Ways to Use Raw Honey
- Natural Face Mask: When combined with other ingredients, raw honey makes a powerful and nourishing natural face mask. Add 1 tbsp of raw honey into a bowl with 1 tbsp of plain yoghurt and 1 tsp of turmeric powder, and you have a skin-brightening face mask! If you have a more oily skin type, add a squeeze of lemon juice, which acts as an astringent. Never use hot water on your face as it’s way too harsh!
- Improve Digestion: take 2 tbsp of raw honey to counteract indigestion.
- Exfoliate: Raw honey is excellent for nourishing the skin and as an all-body exfoliant. It is not a cheap option, but it is very effective. You will need to have access to a bathtub for this one. Fill a bath with warm water and add 2 cups of raw honey. Would you even like to add a few drops of lavender essential oil? Soak in the tub for 15 minutes, and then add one cup of sodium bicarbonate (bicarb soda). Soak for a further 15 minutes. This bath softens and exfoliates your skin in a gentle but effective way!
- Help You to Sleep Like a Baby with Raw Honey & Reishi Mushroom: Reishi is one of the most potent herbal tonics on the planet and can help bring about balance. Add 1 tbsp of raw honey to a glass of milk before bed and if desired, add 1 tsp of organic reishi powder (this combo is powerful for inducing sleep, and reishi has many benefits).
- Support Your Microbiome: Raw honey is a natural probiotic. Probiotics can help your gut flora environment be more balanced (also known as your 'gut microbiome').

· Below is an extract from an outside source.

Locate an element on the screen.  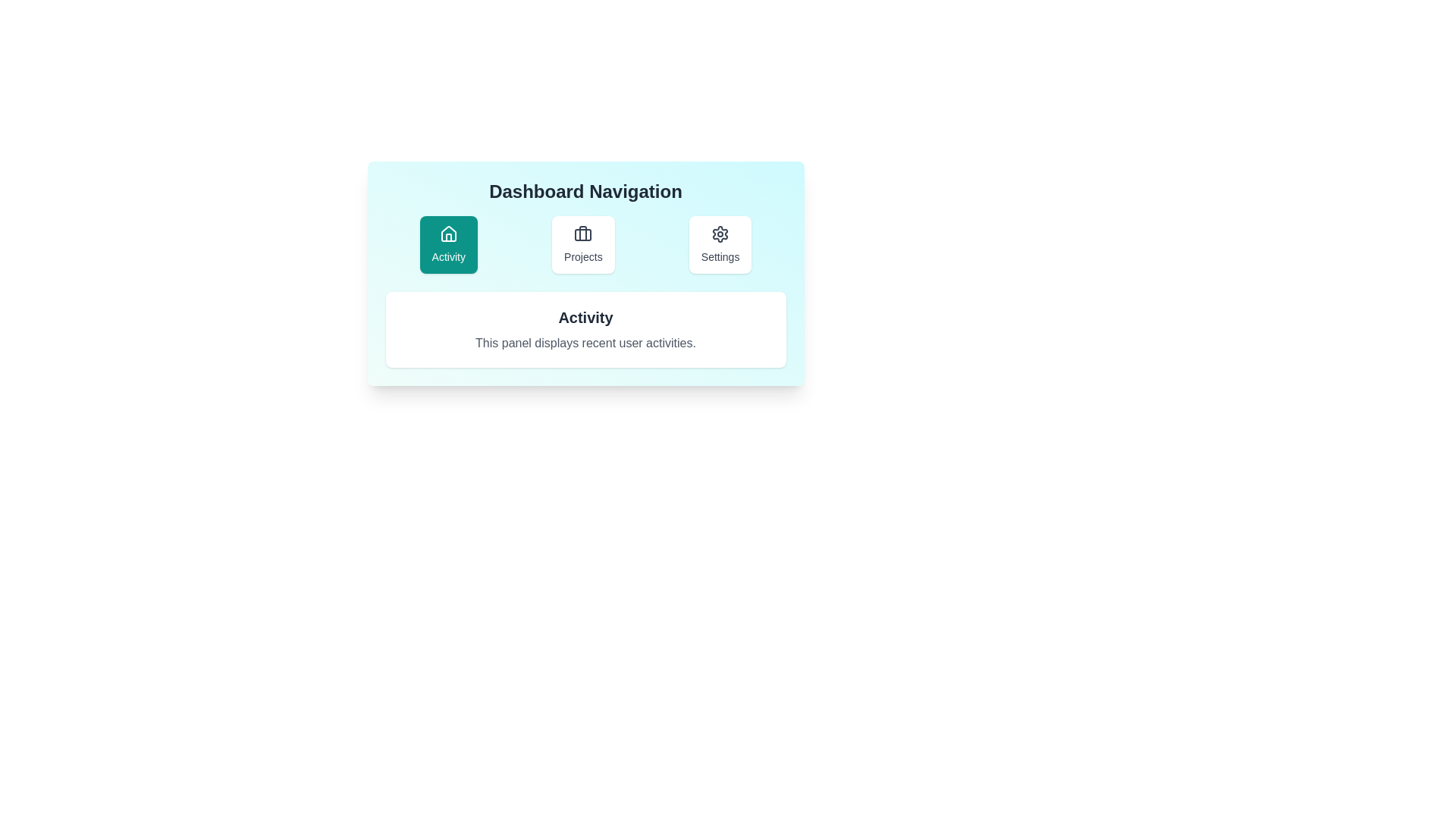
the 'Projects' button in the Navigation Bar located below the 'Dashboard Navigation' heading is located at coordinates (585, 244).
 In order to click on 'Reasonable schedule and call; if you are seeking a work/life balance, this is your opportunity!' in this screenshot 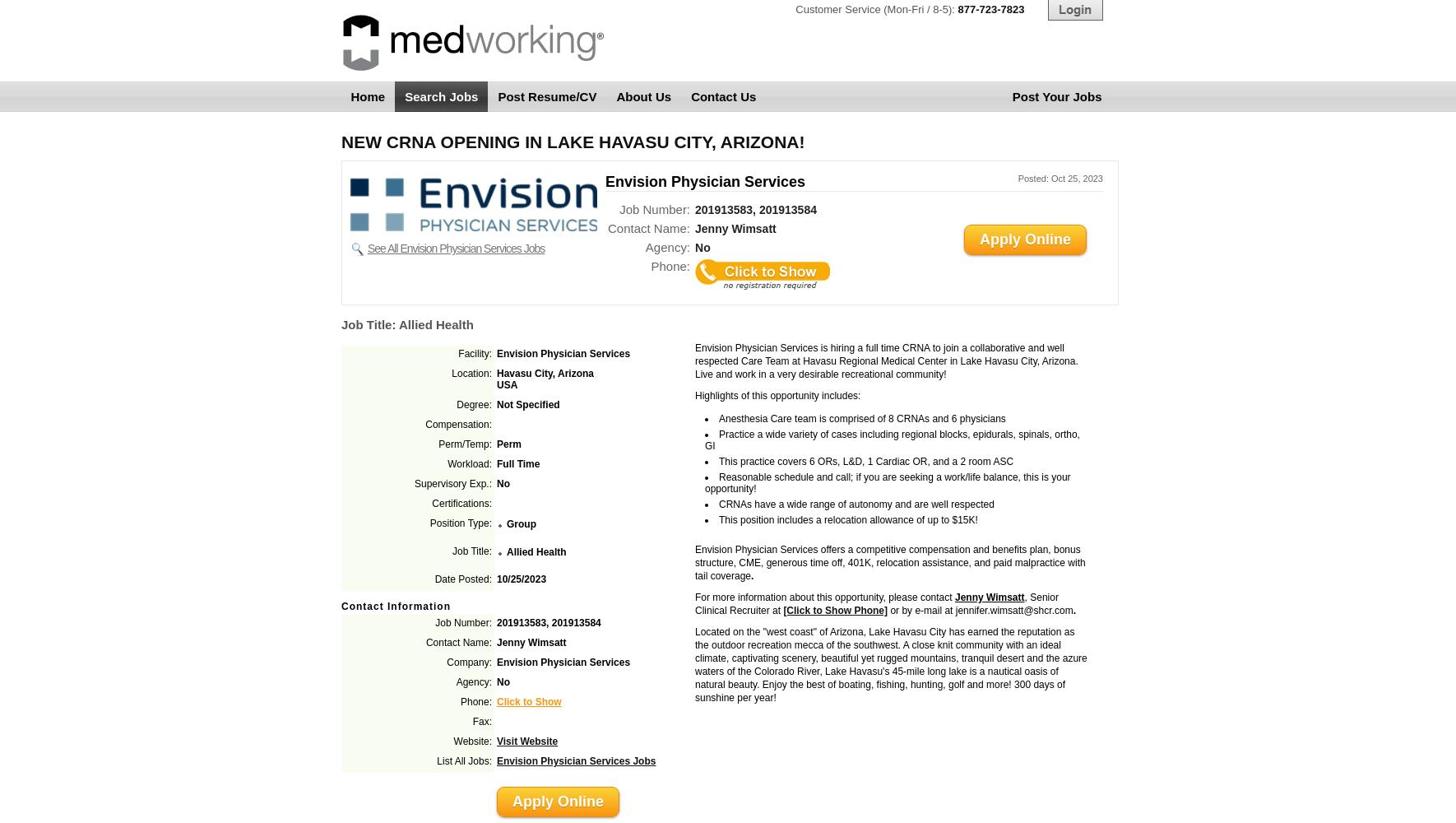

- Eczema Relief: Raw honey is incredible for many skin issues, and eczema is no exception! Use raw honey directly on affected areas and perhaps add a bit of cinnamon? This combination is incredibly healing. Consuming raw honey can be helpful, too, as raw honey can help with gut health, and as you may know, eczema is often caused by gut flora imbalance.
- Urinary Tract Infection: UTIs are the pits! That is where raw honey comes in. Raw honey can be beneficial for a UTI as it has antibacterial qualities. Enjoy 1-2 tbsp of raw honey daily to help with this problem.

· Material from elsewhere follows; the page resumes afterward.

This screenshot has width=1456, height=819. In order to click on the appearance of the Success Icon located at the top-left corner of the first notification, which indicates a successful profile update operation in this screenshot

The uses of raw honey are endless! You can do so many things with it and enjoy it in many foods and beverages.
Raw honey enhances life; be sure to choose one 100% natural, preferably Australian, and made in Australia.
Trader Joe's Organic Raw Honey | ALDI REVIEWER. https://www.aldireviewer.com/trader-joes-organic-raw-honey/
Disclaimer: this article is for informational purposes only and not to be taken as advice. It is always recommended to seek professional medical advice from your trusted health practitioner.